Today was Stella's first day back in in-person school. She'll attend two days per week until the governor shuts us down -- Midwest COVID numbers aren't looking great, so it seems inevitable. But I won't worry about that today: I'm glad she was able to start junior high in person after weeks of only seeing teachers and classmates on a screen. DERNIT, I just realized I didn't get a picture. So let me tell you what she looked like instead: carefully chosen black skirt and green shirt, just the right color for her golden-green eyes. Her feet are almost as big as mine now, if you can believe it, and she grabbed a pair of my socks in haste as we were heading out the door. It's been so long since anybody had to get to an actual school building that we are out of the sock habit.
The junior high isn't very far away but it's not a nice walk-- there's a crowded intersection with too many student drivers, and then you have to cross two big busy streets with no lights or crossing guards.
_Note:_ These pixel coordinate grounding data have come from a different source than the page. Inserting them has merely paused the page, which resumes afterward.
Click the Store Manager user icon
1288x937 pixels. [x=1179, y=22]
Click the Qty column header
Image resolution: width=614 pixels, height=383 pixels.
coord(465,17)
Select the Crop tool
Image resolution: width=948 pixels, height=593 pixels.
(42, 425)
Stella is worried about the bus, though, and I don't want to contribute to extra parent traffic on the aforementioned big busy street, so we walked it today. I was a little worried as we drew near, because there weren't any buses and there were hardly any cars out front. Had I misunderstood the date, or the schedule? Turns out that's just how it looks when you deliberately keep the numbers low -- today only half of the sixth-graders who will attend in person were present, which is something like an eighth of the usual student body.
As we approached the principal greeted us warmly. "Hello!" she said. "I have been waiting for TWO HUNDRED TWENTY-ONE DAYS to meet you! May I introduce you to the teachers who are waiting inside?"
And off she went.
I suppose adult life is always an exercise in making decisions with incomplete information, but I am really feeling it keenly this year. I pulled Stella out of band and chorus, mostly because of that Washington state choir practice. It seems like much of the transmission at that choir practice must have been the result of aerosolized virus, against which masks are less effective. I'm not convinced it's a great season in which to be playing the flute in a large group either.
But I don't know. I just don't know. If I were really worried about aerosol transmission via singing I wouldn't be playing bass for Mass every weekend, but I'm not about to give that up. I can explain it to myself in terms of total number of minutes of singing and total number of people singing, but it boils down to this: I am guessing. I am guessing all the time. We're all guessing. It is wearying.
This afternoon I walked back over to the school to meet her, and I ordered a latte online from a little nearby coffeeshop to drink on the way. It was so delicious -- the first time since March that I had drunk coffee prepared outside my house by someone not related to me.
The first day of in-person school went well aside from a hideous lunch (hard-boiled egg, green pepper strips, cold cinnamon roll, dried cranberries -- no other options available). Pete goes back next week, also two days per week. At least two days per week, at least for a little while, I will be alone in an empty house.
I have not spent much time alone during the past seven months.
Perdita went in this evening to be spayed, and she is still pretty foggy. They gave us pain medication for her, which I wrapped in a little piece of ham, but she felt too crummy to do more than sniff at it. I've been dreading the recovery -- Ziggy had a pretty tough time. Dread, though, is rooted in the idea that we can know what's coming, and if 2020 has taught me one thing, it's that I have no idea what's coming.
This morning for the first time I allowed myself to think "in 15 days we could have elected a new president" -- and OH the wash of relief that poured over me at the prospect! See above, though: we never really know what's coming. When I remember this fall I want to remember the strange mix of hope and uncertainty, the small glimpses of normal amid the sea of strangeness.